Treatment should contain all measures of secondary prevention of cardiovascular diseases. Regular exercise and smoking cessation is the most effective therapy to improve the symptoms of claudication. Drug treatments include vasoactive agents to improve blood flow (such as vasodilators and other hemorheologic agents that reduce blood viscosity), anticoagulants, antiplatelet agents and lipid-lowering agents. Only a minority of patients undergo angioplasty or vascular surgery.

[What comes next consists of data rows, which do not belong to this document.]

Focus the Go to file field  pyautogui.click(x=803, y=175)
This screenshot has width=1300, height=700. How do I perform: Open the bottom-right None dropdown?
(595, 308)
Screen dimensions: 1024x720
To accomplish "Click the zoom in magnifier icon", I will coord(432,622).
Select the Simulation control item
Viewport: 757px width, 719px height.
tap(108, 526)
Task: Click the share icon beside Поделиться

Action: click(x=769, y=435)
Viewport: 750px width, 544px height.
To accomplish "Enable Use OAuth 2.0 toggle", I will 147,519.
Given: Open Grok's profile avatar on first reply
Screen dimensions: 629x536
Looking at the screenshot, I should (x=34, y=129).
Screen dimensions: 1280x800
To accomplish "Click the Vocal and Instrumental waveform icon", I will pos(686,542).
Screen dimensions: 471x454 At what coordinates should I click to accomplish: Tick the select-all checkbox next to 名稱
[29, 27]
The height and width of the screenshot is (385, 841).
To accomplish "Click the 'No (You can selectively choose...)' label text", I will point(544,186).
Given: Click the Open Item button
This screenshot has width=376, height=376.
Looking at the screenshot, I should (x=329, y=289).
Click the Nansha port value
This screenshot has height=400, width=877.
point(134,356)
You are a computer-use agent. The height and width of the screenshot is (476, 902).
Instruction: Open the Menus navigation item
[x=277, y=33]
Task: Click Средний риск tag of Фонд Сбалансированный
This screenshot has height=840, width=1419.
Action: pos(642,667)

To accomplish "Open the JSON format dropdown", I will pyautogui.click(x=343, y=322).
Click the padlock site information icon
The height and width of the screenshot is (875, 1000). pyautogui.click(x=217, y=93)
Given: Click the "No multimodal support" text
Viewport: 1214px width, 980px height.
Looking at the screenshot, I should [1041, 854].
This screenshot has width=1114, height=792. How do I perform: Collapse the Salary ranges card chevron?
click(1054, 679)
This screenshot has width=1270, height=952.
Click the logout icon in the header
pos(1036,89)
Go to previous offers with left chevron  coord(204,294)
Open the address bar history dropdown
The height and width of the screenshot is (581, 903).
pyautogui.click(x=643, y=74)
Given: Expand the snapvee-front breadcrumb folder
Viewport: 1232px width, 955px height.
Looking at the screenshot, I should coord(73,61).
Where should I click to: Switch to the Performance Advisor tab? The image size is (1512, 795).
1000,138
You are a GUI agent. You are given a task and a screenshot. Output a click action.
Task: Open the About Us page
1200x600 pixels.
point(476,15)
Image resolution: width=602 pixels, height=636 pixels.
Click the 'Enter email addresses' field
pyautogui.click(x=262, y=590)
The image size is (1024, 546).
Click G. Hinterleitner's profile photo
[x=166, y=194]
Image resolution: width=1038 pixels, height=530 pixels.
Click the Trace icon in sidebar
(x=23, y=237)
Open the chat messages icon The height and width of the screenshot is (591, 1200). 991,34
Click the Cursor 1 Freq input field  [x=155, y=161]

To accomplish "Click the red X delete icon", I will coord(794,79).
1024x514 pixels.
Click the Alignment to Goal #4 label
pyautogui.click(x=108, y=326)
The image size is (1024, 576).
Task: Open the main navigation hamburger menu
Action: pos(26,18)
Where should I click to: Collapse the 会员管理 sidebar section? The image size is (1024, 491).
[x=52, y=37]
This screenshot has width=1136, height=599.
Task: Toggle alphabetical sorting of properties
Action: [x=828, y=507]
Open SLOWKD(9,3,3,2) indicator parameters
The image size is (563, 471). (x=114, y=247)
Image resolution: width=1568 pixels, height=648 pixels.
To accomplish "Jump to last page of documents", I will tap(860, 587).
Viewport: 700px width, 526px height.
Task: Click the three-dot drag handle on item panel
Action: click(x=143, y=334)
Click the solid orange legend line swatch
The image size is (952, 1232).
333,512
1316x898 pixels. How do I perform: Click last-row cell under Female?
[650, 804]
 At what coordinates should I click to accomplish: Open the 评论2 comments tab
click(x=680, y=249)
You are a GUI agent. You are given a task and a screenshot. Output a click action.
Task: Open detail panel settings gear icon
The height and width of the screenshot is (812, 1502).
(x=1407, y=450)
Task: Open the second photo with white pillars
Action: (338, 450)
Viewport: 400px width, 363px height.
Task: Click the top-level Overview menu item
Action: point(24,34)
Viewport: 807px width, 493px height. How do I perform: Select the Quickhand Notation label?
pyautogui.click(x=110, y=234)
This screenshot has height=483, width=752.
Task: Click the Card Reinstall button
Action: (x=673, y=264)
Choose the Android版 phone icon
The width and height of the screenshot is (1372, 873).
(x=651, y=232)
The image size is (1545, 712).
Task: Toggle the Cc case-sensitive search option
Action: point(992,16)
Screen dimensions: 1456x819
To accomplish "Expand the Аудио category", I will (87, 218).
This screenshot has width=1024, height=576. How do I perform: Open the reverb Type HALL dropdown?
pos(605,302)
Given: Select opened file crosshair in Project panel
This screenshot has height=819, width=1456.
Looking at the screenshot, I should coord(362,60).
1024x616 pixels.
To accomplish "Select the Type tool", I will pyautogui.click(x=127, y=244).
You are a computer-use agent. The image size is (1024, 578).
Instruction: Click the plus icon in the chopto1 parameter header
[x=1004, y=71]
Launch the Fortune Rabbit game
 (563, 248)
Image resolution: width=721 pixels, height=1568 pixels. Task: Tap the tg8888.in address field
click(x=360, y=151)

Buflomedil is a vasoactive agent widely used to treat intermittent claudication. The review authors identified eleven trials but could not use nine of them because of the methodologies used and high risk of bias. The two remaining controlled trials randomised a total of 127 participants to receive buflomedil or placebo for at least three months. One of these trials involved 40 participants with diabetes. Taken together, the trials showed moderately positive results for improvements in pain-free walking distance on a treadmill (76.9 m, 95% CI 32.3 to 121.5) and maximum walking distance (112.6 m, 95% 27.7 to 197.5) with buflomedil for 12 weeks, showing a wide variation in benefit between participants.
The excluded studies consisted of three small marginally positive studies and one larger negative study. At least another four unpublished studies could not be retrieved and were reported to have inconclusive results.
Recent safety concerns have been raised about buflomedil because of lethal and non-lethal neurologic and cardiovascular advents events in cases of accidental and voluntary overdoses.
The benefit of buflomedil is small in light of relatively little evidence on efficacy and narrow therapeutic range along with recent safety issues.